— Required action —
Every line from the start of the records below to the line containing "Click the Twitter" should be retyped exactly, that line included, and no others.

[Collected data]
○ ○ ○ ○ ○
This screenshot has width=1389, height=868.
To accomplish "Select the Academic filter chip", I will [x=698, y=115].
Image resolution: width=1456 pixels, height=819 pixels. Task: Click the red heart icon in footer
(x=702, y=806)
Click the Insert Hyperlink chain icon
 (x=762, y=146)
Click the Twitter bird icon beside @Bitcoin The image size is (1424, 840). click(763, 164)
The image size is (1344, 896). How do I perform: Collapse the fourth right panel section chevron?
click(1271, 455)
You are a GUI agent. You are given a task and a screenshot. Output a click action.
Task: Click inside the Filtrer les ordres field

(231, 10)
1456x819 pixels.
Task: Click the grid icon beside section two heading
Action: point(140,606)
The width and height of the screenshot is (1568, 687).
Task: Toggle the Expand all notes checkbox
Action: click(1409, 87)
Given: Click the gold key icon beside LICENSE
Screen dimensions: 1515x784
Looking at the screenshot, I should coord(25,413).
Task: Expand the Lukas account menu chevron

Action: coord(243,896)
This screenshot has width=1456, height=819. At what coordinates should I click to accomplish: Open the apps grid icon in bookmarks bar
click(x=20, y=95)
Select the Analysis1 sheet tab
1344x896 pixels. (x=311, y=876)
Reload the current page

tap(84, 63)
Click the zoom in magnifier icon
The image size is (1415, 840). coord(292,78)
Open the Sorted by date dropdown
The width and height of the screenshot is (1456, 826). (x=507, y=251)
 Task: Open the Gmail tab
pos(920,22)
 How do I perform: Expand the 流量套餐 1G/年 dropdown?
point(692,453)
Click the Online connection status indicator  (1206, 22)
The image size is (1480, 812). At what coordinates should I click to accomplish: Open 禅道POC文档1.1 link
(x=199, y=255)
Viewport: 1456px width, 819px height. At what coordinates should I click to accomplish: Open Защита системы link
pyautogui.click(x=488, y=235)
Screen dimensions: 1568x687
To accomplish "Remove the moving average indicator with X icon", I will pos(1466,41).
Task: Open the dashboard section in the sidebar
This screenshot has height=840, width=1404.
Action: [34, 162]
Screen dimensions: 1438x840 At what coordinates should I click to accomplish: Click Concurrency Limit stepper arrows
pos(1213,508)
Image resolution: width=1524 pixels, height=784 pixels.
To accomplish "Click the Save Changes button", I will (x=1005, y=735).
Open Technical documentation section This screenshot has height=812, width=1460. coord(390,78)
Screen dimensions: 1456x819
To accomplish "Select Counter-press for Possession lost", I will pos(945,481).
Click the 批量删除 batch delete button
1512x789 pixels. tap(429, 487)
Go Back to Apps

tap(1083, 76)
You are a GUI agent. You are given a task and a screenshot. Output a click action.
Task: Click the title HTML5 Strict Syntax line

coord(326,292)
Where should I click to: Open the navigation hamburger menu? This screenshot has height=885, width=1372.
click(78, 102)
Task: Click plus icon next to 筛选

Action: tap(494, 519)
○ ○ ○ ○ ○
— Reply —
This screenshot has width=1389, height=868.
To accomplish "Select the Academic filter chip", I will [x=698, y=115].
Image resolution: width=1456 pixels, height=819 pixels. Task: Click the red heart icon in footer
(x=702, y=806)
Click the Insert Hyperlink chain icon
 (x=762, y=146)
Click the Twitter bird icon beside @Bitcoin The image size is (1424, 840). click(763, 164)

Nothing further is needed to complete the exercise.